Andie doesn't acknowledge me now. She doesn't take her eyes off the plate. She needs more. And there is still more than half the original amount left. I get up, pace the room while Jennifer's dad makes more crack. I look at the clock six or ten times. It's 11 p.m. This could go on for hours. We could be here until morning. And we are.

The sun comes up, loud beams of light pounding through the living room window. Andie is noticeably drained. There is soot on her fingers and on her face, on the tip of her nose. I'm covered in it, too. There is very little cocaine left. Jennifer's dad is finishing the preparation of the last of it. I have chain-smoked three packs of cigarettes in twelve hours. I have moved from the couch maybe six times, and then only to piss or pour more alcohol, which only takes the edge off slightly and doesn't render any of us drunk. We haven't eaten a thing since yesterday afternoon.

But at least there's this last hit. I just need one more and then I'll worry about eating and everything else. Jennifer's dad, dickhead that he is, has been divvying more and more out to himself and Andie, and I've been thinking about kicking his fucking ass but that's not even a possibility now. My lungs hurt. I am so tired.

After the last hit, which wears off in less than a minute, I'm ground up and hating everything. Jennifer's dad takes a taxi home, has Andie walk him to the door. He's probably telling her that his daughter blew me in the car on my birthday and now they're setting up a time to meet and do more coke together and fuck each other.

It doesn't matter. Everything is shit anyway.

I gobble six aspirin. Andie comes in the room. She is crying, saying that she feels really bad. I tell her I do, too. We try to lie down, sleep it off, but our bodies aren't in agreement. We are forced to remain awake. We have to live out the affliction. And yet, even while our heads are throbbing and our limbs are aching, we both know that if someone offered us more tomorrow, we'd do it in a heartbeat.

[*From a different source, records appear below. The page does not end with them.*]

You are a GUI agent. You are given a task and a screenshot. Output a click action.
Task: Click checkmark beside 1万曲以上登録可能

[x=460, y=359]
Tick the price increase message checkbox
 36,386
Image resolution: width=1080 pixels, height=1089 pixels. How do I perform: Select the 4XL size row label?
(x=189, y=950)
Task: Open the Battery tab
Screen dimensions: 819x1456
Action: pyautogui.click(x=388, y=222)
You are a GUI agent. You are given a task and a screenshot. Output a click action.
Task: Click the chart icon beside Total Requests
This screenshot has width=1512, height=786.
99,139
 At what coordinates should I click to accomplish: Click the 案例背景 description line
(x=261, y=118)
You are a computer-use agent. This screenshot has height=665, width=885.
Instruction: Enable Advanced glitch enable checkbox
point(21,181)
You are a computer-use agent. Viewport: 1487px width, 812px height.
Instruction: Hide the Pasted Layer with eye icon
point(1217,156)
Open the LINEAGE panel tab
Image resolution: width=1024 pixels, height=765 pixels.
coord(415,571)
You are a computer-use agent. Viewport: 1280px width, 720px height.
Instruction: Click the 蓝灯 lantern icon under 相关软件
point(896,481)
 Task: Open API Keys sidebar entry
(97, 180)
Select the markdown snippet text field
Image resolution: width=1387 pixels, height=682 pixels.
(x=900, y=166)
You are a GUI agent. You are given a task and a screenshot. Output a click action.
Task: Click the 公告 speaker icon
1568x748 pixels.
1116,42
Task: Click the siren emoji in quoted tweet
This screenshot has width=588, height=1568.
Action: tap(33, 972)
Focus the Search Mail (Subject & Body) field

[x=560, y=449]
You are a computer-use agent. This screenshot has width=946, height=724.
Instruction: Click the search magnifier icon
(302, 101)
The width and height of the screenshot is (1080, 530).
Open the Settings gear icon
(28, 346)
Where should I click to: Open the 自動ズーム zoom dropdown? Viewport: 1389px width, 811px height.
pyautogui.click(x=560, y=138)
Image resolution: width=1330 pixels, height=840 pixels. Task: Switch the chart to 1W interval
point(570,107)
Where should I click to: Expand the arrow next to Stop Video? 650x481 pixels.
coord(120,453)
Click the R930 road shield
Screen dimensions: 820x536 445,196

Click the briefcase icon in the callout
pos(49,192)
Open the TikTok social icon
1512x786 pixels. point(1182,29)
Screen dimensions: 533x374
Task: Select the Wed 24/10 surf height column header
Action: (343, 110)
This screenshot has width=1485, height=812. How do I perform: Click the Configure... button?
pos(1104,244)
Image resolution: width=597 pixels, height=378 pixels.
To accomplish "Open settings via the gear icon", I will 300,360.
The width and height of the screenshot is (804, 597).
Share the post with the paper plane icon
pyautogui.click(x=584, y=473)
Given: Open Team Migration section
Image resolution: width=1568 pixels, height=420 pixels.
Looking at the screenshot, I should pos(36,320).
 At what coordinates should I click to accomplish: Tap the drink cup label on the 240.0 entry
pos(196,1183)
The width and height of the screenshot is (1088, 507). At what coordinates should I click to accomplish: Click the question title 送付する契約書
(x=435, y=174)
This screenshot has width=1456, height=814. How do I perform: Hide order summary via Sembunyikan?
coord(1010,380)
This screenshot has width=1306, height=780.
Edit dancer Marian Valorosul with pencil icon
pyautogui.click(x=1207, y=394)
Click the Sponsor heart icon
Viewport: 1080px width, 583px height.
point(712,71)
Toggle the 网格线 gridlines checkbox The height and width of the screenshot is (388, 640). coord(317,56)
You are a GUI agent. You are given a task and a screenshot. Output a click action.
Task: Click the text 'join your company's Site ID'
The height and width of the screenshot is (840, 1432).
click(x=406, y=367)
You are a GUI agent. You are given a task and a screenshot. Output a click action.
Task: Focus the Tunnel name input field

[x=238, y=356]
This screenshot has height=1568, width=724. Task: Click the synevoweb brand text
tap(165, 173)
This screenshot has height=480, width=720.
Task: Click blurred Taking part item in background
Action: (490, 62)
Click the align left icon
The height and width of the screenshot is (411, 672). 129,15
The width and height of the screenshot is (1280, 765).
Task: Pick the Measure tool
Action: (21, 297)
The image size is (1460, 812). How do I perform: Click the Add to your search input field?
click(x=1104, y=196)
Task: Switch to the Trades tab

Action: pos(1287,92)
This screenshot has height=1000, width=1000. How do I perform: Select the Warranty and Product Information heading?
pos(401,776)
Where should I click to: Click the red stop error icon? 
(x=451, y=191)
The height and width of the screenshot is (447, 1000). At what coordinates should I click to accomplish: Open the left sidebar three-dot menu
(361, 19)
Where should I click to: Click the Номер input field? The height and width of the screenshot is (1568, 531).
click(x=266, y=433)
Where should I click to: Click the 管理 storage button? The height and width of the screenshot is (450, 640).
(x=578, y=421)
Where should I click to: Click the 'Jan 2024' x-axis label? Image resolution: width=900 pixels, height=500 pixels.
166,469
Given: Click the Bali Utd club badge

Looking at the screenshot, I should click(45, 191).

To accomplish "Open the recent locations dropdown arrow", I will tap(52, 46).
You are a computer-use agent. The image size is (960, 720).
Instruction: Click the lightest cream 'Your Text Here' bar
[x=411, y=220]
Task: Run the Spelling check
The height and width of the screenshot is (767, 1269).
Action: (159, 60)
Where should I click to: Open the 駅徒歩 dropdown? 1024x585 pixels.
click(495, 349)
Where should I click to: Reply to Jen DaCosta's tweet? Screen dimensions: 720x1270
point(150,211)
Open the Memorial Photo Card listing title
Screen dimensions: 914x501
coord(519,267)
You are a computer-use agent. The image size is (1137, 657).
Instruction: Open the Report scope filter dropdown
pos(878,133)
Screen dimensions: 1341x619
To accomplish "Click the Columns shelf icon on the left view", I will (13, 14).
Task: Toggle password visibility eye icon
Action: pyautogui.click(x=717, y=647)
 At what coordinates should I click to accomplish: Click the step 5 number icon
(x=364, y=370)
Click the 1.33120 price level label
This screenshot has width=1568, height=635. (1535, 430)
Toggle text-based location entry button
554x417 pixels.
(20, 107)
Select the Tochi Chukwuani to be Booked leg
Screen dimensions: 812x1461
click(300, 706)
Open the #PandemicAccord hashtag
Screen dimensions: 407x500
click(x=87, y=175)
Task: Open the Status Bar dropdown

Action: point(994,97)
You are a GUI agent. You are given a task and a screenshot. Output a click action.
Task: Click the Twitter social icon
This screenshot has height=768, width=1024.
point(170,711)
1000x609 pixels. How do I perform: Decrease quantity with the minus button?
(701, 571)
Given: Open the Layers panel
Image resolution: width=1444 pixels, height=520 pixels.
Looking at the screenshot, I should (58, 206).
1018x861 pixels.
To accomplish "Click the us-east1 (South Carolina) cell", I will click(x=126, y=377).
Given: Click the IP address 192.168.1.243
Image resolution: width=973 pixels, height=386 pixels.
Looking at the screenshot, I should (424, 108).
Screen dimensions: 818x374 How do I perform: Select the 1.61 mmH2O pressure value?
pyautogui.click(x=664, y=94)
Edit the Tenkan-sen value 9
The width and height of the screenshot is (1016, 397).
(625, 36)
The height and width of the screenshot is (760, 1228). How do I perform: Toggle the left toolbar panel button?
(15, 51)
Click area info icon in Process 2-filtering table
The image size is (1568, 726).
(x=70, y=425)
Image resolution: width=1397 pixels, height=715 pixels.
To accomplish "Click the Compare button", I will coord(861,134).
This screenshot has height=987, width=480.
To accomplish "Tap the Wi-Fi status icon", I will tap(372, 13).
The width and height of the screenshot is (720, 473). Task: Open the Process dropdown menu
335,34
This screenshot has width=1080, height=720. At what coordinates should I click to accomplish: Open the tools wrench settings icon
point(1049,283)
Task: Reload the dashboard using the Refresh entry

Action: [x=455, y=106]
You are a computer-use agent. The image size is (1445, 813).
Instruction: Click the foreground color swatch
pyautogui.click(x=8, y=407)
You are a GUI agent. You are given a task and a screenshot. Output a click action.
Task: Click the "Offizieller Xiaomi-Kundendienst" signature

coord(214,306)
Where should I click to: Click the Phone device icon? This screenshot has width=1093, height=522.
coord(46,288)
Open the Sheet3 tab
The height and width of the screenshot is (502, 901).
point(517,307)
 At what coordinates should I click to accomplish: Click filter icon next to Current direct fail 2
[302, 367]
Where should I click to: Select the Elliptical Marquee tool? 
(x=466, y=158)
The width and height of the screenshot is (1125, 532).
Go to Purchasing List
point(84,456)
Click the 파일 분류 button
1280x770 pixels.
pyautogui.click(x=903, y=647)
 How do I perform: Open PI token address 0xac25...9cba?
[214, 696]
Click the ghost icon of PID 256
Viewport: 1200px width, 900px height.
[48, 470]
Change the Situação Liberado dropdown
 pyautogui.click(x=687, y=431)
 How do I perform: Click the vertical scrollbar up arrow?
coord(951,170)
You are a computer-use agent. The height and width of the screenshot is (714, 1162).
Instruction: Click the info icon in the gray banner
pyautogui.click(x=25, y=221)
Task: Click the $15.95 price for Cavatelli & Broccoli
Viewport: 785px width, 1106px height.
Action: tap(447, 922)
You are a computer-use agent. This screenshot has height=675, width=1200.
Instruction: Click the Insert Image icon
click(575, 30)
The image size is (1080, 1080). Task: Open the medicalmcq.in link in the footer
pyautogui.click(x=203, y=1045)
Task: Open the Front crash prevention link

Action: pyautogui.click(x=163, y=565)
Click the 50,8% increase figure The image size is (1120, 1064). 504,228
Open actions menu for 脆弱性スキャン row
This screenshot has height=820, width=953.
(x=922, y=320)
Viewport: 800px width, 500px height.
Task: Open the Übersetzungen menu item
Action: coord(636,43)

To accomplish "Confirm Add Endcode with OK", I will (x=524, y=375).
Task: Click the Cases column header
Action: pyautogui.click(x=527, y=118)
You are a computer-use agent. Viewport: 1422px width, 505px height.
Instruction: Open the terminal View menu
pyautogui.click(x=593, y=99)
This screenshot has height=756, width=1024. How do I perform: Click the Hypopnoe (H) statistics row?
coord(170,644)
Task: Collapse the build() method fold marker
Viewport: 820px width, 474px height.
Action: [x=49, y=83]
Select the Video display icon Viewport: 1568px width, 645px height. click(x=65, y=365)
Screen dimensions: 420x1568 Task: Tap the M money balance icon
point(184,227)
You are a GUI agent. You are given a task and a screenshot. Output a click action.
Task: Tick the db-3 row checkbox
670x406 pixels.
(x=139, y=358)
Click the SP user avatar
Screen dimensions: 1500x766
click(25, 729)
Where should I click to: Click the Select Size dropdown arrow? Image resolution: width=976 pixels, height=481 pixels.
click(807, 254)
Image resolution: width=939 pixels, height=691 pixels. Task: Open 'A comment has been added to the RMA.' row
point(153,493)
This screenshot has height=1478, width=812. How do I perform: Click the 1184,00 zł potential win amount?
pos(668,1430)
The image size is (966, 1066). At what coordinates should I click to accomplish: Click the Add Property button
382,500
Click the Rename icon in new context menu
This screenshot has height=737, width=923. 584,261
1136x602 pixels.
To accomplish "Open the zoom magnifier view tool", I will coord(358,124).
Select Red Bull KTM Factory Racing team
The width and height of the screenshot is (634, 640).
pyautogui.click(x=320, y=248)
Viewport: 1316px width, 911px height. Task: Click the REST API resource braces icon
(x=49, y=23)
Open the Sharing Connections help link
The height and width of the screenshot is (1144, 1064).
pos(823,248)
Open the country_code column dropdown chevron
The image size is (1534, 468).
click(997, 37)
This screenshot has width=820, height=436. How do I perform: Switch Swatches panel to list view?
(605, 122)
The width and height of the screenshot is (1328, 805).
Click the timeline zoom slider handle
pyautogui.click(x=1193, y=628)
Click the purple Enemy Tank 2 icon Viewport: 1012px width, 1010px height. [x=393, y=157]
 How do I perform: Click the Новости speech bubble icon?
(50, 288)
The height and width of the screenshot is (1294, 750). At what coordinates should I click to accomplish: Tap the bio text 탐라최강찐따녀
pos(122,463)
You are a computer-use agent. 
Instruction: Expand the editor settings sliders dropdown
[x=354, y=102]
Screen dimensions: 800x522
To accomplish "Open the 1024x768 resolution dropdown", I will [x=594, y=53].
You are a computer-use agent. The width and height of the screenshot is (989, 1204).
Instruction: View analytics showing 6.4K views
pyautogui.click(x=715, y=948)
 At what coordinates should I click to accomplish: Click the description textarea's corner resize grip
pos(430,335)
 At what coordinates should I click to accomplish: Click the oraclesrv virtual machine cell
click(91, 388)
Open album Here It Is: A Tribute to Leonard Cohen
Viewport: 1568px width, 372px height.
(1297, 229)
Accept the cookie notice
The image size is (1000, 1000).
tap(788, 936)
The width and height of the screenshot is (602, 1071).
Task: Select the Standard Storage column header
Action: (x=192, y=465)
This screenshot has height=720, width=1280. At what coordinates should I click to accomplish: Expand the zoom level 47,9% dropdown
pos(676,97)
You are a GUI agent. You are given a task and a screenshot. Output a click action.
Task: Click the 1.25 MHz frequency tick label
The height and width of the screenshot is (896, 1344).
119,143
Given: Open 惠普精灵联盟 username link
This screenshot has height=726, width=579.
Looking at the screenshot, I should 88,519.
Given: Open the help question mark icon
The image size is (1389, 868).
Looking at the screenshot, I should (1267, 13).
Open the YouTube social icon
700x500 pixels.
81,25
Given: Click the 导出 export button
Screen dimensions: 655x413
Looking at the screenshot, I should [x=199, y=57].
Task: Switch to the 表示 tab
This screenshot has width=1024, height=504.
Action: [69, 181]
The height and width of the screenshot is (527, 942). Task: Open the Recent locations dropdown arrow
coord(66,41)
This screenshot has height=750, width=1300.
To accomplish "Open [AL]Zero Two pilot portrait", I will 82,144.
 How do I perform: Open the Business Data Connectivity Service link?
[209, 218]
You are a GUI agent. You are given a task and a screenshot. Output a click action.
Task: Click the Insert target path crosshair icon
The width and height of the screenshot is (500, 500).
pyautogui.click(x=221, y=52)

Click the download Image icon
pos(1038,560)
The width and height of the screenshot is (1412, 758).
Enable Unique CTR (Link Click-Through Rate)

“Let's promise each other we'll never do this shit again,” I say.

“OK,” Andie says. And then she's crying again. “I feel like I'm dying,” she says.

“Me too,” I say.

We lie on her bed and lie there and lie there. Eventually sleep comes. We don't wake up until two days later and I have to go to work.

When I get home there is only a note on the coffee table and the cat purring on my lap as I read it.

Andie's gone with Jennifer's dad. He “needed” her to come with him to pick up some more blow.

She is gone all night, though she does call at around 2 a.m. and tells me that she is scared, that Jennifer's dad has taken her somewhere south of the city and won't bring her back until he's done with his business. She is taking small breaths. I know she's coked up.

“Are you fucking him?”

“I have to go,” she whispers. “I'm afraid of what he'll do if he catches me on the phone.”

She gets home around 5 a.m., her eyes big as saucers. I think about asking her if she's fucked him, but can see she's in the throes of withdrawal and decide it doesn't matter.

I pretend I'm asleep when she finally comes to bed.

She clings to me.

She's still got black soot all on her nose, lying there with her clothes on. I look at the wall for the next two hours, and then it's time to get up for work.